Mini Smoked Cheddar Quiches


Sunday, October 17 -


I bought a dozen eggs for the banana crumb muffins and needed one for the recipe. Despite the fact I rarely eat breakfast at home, I am determined not to waste the rest of the carton. During the week I'm rushing off to work and eat something quick at my desk. On the weekends I would love to make an awesome and full-out breakfast but hate buying ingredients that will just sit there the rest of the week. Thus, the breakfast dilemma.

Let's solve that dilemma with Mini Smoked Cheddar Quiches. For those meat eaters (cough, cough ... the bf), it's Mini Smoked Cheddar and Bacon Quiches. Use up those extra eggs and enjoy a delicious little bundle of flavors. These hold well overnight and taste really good reheated the next day!

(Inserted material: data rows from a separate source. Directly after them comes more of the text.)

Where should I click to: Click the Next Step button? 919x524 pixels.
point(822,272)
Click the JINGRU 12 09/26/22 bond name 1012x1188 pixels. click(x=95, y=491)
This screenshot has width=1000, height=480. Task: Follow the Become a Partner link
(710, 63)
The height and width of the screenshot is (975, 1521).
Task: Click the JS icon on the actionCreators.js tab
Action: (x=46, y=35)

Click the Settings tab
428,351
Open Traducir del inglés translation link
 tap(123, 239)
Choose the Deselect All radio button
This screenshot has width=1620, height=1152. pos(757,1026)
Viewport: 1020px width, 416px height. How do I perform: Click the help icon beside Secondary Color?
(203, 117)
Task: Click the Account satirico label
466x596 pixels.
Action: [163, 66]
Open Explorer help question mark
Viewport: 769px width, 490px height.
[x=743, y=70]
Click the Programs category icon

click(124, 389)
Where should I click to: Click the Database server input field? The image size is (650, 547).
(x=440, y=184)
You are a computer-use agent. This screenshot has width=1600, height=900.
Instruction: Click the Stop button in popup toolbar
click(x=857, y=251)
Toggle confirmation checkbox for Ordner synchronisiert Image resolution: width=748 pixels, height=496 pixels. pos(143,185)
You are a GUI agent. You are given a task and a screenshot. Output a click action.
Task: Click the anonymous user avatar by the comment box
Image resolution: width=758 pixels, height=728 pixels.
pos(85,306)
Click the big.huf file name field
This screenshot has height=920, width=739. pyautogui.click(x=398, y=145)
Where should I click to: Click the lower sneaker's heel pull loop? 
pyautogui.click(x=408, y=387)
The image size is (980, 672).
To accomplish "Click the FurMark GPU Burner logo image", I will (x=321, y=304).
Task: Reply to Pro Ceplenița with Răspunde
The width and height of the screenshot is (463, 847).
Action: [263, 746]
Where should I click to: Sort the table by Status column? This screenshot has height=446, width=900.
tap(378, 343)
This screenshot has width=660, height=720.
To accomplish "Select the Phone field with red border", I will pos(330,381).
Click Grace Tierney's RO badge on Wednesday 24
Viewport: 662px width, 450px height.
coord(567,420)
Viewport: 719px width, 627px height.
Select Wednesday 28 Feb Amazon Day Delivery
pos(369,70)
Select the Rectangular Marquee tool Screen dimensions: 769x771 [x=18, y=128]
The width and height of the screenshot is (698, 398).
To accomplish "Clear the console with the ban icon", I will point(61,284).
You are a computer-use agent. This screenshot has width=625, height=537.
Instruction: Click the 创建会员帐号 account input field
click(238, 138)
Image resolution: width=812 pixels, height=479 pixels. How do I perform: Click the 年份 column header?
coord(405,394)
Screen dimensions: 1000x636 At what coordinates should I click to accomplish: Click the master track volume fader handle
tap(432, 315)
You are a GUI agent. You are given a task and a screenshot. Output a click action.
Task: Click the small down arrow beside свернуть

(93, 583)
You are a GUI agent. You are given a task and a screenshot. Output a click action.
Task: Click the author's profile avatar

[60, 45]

Mini Smoked Cheddar (and Bacon?) Quiches
Ingredients, Makes 12 mini quiches (6 veggie, 6 bacon)
   3/4 cup chopped green onions
   4 slices bacon
   8 eggs
   1 cup 2% milk
   1 1/4 cup shredded smoked cheddar
   1 tablespoon butter
   salt
   pepper

Directions
   1. Preheat oven to 325 degrees.
   2. Cook bacon in one pan and saute green onions with butter, salt, and pepper
   in another pan. Once cooled, crumble bacon in a bowl. The green onions should
   be slightly caramelized and set aside to cool.
   3. Combine caramelized green onions, cheese, and salt and pepper to taste.
   Put half of mixture in separate bowl and combine with bacon.
   4. Whisk together eggs, milk, and a little bit of salt and pepper.
   5. Divide egg mixture into cups of a greased 12 cup muffin pan.
   6. Top half egg muffins with a spoonful of the vegetarian mixture and half
   with a spoonful of the bacon mixture.
   7. Bake for 30 minutes and let cool for 2 minutes before eating.

Notes: The quiches puff up while baking. When cooling out of the oven, they will reduce to a smaller size. Although I changed it quite a bit, I used the Mini Mushroom-and-Sausage Quiches recipe as a guide.